### Problem requirements
Spot each line in the data below containing "computer" and copy it.

### Data listing
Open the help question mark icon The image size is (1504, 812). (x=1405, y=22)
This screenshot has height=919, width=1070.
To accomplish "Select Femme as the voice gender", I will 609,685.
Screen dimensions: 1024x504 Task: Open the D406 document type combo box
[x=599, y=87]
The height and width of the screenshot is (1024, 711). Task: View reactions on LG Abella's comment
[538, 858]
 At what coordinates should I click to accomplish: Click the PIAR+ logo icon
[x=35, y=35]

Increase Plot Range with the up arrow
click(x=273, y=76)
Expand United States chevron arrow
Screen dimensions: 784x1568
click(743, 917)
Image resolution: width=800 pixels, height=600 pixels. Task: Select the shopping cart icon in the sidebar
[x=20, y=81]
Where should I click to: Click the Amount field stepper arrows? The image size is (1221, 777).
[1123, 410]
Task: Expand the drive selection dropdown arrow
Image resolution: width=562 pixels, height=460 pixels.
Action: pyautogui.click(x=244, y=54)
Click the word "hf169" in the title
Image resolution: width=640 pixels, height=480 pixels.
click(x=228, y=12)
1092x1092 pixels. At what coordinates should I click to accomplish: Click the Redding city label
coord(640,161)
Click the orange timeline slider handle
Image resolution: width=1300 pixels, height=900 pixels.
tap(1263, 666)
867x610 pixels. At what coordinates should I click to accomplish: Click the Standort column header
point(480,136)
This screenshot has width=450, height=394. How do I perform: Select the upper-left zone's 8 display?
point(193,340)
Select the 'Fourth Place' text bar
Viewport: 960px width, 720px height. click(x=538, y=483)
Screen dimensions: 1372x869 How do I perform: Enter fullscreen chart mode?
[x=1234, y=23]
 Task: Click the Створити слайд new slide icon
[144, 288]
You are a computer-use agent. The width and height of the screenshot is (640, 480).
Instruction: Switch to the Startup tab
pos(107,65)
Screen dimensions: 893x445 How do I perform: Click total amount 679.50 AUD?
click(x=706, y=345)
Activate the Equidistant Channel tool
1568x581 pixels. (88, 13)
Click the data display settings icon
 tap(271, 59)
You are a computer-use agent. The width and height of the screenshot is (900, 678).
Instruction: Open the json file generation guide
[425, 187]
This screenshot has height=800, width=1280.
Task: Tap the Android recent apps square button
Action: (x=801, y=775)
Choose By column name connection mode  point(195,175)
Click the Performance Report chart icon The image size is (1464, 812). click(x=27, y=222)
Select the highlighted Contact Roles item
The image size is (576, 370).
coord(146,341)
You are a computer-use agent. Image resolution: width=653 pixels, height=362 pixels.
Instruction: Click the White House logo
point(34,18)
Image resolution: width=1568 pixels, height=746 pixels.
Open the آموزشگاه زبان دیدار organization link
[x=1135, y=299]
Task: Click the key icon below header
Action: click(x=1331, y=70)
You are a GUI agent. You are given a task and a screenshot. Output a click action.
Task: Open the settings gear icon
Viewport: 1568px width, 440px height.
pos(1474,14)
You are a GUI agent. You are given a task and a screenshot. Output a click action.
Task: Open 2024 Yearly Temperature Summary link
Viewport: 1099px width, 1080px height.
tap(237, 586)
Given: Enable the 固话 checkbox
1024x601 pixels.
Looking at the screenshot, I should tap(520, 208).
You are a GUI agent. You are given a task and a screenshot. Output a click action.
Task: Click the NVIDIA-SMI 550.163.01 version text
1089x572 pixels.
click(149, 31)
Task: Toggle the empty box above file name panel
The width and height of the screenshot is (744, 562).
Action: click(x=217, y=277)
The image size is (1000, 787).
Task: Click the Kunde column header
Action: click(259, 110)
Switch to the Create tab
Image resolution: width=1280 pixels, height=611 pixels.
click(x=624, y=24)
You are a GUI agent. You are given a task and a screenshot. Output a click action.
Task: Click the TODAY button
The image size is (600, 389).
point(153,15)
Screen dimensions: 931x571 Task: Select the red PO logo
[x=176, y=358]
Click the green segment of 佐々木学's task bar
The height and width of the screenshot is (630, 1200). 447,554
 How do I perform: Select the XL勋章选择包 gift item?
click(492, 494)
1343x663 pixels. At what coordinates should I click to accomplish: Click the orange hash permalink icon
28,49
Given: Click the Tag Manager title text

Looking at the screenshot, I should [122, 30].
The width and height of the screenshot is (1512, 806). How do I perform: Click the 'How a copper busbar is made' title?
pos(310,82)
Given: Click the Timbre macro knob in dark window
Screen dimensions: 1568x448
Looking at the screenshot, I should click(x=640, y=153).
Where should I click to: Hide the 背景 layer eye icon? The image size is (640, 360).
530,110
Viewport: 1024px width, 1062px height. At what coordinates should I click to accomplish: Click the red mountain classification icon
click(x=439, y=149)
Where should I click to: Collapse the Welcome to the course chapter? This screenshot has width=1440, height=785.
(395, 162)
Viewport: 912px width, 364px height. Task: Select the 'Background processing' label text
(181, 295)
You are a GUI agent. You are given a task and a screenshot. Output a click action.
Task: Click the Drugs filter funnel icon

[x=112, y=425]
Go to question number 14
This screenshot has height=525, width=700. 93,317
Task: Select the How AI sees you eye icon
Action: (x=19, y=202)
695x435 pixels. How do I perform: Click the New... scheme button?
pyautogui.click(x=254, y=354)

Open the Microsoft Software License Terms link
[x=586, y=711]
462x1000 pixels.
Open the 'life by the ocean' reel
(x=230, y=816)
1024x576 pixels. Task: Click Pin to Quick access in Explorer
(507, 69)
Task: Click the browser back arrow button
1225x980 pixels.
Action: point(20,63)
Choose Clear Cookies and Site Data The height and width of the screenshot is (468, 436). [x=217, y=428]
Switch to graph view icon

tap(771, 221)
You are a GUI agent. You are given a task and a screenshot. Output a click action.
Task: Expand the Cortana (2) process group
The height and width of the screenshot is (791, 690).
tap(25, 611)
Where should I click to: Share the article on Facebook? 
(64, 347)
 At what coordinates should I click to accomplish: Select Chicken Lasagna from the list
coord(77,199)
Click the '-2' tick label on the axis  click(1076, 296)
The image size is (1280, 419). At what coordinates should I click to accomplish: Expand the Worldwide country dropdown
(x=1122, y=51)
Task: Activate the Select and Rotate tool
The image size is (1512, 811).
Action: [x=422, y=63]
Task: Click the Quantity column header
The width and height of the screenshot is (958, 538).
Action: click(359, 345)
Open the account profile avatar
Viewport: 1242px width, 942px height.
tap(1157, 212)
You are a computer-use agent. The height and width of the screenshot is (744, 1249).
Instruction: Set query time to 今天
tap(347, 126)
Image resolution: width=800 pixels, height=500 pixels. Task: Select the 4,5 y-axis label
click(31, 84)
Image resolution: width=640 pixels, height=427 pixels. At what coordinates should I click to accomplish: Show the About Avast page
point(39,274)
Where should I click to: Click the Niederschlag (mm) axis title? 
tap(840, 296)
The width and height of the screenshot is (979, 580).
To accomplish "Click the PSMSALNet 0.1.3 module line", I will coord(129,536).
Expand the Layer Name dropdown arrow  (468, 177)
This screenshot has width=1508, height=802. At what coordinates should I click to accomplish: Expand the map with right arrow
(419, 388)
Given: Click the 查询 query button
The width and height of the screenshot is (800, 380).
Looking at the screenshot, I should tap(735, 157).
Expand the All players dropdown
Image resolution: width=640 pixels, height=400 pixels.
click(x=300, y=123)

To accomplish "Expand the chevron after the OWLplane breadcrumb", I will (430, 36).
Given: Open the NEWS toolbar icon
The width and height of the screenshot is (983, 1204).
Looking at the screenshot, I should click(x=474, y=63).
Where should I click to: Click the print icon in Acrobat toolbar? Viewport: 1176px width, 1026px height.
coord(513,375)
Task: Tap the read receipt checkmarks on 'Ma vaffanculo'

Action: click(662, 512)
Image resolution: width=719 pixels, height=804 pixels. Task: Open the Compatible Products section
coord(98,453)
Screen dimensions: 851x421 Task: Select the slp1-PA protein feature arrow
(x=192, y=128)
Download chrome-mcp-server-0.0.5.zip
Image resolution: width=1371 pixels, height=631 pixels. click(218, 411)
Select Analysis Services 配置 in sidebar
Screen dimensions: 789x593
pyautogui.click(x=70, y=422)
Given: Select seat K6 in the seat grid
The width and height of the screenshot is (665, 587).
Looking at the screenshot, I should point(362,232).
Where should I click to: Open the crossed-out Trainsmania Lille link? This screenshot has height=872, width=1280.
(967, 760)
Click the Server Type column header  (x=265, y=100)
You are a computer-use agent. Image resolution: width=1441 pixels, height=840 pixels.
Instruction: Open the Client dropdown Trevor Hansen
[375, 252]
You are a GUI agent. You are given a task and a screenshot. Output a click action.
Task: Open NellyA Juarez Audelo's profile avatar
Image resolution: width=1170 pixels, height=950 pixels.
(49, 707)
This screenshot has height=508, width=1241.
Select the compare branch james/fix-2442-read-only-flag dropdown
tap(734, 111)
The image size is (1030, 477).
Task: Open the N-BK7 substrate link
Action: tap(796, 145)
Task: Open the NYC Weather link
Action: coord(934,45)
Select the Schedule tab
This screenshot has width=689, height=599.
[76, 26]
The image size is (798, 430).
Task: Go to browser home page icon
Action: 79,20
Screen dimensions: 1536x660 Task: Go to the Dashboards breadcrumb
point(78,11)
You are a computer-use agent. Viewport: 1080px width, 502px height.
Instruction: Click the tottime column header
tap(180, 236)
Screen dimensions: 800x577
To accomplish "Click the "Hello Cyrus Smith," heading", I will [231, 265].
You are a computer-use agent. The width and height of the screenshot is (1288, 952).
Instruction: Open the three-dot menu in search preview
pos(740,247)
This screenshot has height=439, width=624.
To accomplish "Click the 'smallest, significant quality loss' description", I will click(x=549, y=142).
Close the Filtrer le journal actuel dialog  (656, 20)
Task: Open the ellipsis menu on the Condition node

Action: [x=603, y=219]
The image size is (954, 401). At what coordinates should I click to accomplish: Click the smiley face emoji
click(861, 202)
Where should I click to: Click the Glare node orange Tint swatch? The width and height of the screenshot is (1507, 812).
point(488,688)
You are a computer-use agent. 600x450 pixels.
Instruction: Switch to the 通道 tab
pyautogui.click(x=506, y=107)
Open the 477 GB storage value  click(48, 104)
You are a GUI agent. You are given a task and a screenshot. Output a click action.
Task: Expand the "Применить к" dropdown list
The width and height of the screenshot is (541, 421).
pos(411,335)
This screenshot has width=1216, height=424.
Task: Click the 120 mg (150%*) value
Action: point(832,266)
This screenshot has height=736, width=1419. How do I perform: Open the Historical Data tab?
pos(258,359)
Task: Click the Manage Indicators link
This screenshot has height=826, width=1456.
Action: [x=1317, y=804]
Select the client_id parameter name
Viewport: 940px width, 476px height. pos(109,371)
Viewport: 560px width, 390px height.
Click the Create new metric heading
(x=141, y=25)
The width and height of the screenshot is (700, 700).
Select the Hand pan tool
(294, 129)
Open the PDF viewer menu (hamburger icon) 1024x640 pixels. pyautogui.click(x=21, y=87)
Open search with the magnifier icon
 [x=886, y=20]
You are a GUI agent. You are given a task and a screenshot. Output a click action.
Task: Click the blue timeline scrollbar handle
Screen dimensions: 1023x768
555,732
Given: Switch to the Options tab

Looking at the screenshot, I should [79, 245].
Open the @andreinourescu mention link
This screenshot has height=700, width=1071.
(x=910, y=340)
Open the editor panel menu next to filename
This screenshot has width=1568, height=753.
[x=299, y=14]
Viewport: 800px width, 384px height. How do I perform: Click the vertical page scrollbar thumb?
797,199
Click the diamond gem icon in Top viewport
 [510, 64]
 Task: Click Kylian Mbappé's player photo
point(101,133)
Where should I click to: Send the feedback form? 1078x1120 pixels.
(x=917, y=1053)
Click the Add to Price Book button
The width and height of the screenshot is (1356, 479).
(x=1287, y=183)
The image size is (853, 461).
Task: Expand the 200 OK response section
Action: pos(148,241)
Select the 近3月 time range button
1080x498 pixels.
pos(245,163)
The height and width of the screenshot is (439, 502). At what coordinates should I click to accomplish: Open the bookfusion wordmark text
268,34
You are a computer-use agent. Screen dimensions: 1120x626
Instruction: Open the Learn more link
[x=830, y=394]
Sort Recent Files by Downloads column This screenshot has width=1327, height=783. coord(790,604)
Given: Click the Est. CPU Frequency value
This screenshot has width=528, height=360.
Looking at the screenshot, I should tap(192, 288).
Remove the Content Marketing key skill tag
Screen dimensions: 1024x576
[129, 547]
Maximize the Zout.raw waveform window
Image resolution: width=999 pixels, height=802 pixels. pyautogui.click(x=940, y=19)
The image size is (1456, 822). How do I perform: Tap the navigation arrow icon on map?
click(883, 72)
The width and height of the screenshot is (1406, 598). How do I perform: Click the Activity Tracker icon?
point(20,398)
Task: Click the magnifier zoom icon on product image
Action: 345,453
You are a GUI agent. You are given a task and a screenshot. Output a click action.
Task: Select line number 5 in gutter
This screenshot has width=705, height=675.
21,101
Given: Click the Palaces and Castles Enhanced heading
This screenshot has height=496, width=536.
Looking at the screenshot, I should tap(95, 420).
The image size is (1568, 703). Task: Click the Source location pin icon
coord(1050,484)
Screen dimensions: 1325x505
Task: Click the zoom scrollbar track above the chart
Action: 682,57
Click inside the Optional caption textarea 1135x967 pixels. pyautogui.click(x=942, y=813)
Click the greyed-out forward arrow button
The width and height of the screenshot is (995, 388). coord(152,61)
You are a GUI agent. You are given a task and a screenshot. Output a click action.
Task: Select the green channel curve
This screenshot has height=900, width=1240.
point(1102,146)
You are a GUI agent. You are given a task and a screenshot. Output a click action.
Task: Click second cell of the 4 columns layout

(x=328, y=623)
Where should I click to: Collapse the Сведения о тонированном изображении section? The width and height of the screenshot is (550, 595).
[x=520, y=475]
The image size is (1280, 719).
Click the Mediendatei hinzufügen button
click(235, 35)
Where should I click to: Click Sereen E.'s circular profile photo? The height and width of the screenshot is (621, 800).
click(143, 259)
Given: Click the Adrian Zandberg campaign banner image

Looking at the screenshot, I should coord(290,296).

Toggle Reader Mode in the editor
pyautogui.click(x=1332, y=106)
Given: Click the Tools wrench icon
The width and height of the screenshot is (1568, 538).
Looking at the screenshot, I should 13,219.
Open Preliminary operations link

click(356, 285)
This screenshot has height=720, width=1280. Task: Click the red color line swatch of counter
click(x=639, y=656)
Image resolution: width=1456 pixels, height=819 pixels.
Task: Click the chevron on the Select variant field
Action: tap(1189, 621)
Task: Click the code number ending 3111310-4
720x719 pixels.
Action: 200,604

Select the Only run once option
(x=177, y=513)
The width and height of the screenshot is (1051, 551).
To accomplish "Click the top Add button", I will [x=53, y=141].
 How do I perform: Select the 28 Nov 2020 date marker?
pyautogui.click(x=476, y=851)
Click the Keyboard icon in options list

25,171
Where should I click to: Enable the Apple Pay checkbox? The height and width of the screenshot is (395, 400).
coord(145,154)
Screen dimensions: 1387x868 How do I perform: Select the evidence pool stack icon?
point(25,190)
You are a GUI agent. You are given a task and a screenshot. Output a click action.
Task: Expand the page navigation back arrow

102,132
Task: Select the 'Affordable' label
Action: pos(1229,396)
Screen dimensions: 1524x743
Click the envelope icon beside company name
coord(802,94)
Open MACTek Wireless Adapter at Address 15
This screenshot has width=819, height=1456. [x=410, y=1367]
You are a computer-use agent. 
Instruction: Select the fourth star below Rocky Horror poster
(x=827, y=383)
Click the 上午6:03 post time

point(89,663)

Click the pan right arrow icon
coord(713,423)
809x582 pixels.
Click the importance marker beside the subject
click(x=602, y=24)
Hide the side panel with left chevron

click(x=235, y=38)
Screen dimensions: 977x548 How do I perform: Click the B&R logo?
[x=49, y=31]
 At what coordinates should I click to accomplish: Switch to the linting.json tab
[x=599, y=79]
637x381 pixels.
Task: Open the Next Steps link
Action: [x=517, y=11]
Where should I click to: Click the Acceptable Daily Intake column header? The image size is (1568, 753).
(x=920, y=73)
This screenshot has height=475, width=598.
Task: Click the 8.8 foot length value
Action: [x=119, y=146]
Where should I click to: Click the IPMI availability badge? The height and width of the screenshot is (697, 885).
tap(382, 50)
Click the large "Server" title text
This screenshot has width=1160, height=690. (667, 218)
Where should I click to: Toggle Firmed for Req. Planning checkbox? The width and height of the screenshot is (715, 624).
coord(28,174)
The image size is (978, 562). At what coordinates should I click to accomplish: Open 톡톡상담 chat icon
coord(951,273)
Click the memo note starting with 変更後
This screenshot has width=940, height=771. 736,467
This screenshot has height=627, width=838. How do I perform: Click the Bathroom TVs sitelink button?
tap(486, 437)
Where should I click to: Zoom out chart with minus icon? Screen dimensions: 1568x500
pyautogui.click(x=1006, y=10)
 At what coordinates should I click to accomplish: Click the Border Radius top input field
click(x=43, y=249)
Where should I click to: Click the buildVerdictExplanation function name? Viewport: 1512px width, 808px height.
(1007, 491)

### Expected answer
You are a computer-use agent. The width and height of the screenshot is (640, 480).
You are a computer-use agent. The width and height of the screenshot is (900, 678).
You are a computer-use agent. Image resolution: width=653 pixels, height=362 pixels.
You are a computer-use agent. The height and width of the screenshot is (744, 1249).
You are a computer-use agent. Image resolution: width=1441 pixels, height=840 pixels.
You are a computer-use agent. Viewport: 1080px width, 502px height.
You are a computer-use agent. The width and height of the screenshot is (1288, 952).
You are a computer-use agent. 600x450 pixels.
You are a computer-use agent. Screen dimensions: 1120x626
You are a computer-use agent. 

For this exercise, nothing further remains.